Stroll through the Old Town to discover cute boutiques selling handmade ceramics, cork bags, and unique jewellery. If you’re into fresh food and regional goodies, Mercado Municipal is a must-visit. Rua de Santo António is a charming street full of cool little shops.

Don’t miss the sardine shop, selling tinned sardines from every year over the last 100. Makes for the perfect souvenir. Sure my dad loved his!

Head up to a rooftop bar

I had to leave for my flight at 4pm but there’s more to do in the evening.

A sunset drink at one of Faro’s rooftop bars, such as O Castelo, offers fantastic views over the old town and the lagoon.

If you’ve still got some energy after all that (I definitely wouldn’t), then you could head to the party time area of S Pedro. 

Visit Praia de Faro

I went to the beach for 45 minutes in between buses and on my way to the airport. It was a blustery day but great to see it. Must be amazing to relax here in summer.

Unfortunately it was so blustery, and then a dog chased me, so I sought solace in a beach bar with a local Don Gabriel wine and enjoyed the view from there.

I had actually thought about staying here so I could do a morning dip, but I’m glad I didn’t with that weather. On the flight over our captain had said that ‘Faro was broken’ which given the torrential rain showers I experienced in my 24 hours, I’d agree with! 

Tried and tested tips for Faro 


  • CITY TAX – You need two euros for city tax 
  • TAXIS DON’T TAKE CARD – my journey from Faro Airport to Hotel Faro was €15 but I had to get it from an ATM (I rarely carry money!).
  • WEATHER CAN BE CHANGEABLE in MARCH – the weather is changeable! Pack your sunglasses and your rain jackets. 
  • THE AIRPORT BUS IS EASY – the number 16 bus goes to the beach as well as the airport, it’s worth a visit for a drink on the beach if you have time. The bus was €2.90 from the bus station to the airport. 
  • THERE ARE MANY CENTRAL HOTELS – I stayed at the Faro Hotel and Beach Club, which would be better in season, when the pool is open.

What I spent on my day in Faro 

  • Walking tour = £13 (€15)
  • Taxi = £13 (€15)
  • Hotel with breakfast and sauna = £103
  • Lunch at Tertúlia Algarvia = £12.29
  • 2 bus trips = £4.72
  • Dinner = £19.54
  • Sardines = €5
  • Pastel de nata = €2

Where I stayed in Faro

I stayed at the Hotel Faro Beach Club. I specifically chose this hotel for its year round swimming pool as it boasted on Booking.com. I checked the website, the week before when I booked, all good. 

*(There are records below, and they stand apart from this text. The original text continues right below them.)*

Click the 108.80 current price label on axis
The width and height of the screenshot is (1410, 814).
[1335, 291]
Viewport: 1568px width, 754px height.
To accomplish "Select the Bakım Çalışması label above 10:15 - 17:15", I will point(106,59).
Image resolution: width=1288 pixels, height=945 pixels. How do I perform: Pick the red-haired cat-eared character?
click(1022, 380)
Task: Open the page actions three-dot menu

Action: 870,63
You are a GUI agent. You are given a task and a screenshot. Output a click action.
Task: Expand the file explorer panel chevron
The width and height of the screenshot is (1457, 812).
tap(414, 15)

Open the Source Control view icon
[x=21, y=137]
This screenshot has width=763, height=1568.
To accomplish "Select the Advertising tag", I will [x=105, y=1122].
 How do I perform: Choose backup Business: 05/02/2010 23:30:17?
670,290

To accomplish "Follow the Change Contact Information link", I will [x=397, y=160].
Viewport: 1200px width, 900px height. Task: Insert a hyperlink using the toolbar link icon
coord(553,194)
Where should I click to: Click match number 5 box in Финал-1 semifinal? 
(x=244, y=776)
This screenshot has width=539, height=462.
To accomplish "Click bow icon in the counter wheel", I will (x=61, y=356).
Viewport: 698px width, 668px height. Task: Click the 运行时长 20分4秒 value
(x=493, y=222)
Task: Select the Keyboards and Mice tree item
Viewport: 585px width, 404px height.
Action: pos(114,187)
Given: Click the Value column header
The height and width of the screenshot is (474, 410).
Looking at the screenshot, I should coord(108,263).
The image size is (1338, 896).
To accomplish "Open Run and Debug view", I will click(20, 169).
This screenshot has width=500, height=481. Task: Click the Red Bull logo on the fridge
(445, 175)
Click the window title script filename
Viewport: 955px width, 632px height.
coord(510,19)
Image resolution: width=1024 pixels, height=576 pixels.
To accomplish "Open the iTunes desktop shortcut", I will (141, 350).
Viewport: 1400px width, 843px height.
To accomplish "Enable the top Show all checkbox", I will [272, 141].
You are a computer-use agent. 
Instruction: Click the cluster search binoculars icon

I turn up and the pool isn’t open. I was pretty annoyed about this to be honest as I could’ve just stayed at a €50 hotel instead of forking out the €100 for this one. 

Apart from that, it was a decent hotel. A few quirks with the lift, and I felt like they gave me a pretty shitty room next to a men’s toilet with a few of the roof, but I slept well and the breakfast spread was good. I went and asked for the Turkish sauna to be turned on and he did it efficiently. Really enjoyed my time in there. It was also in a great location and they stored my bags safely after checkout. You could also try Eva Senses over the road as that looked pretty good too.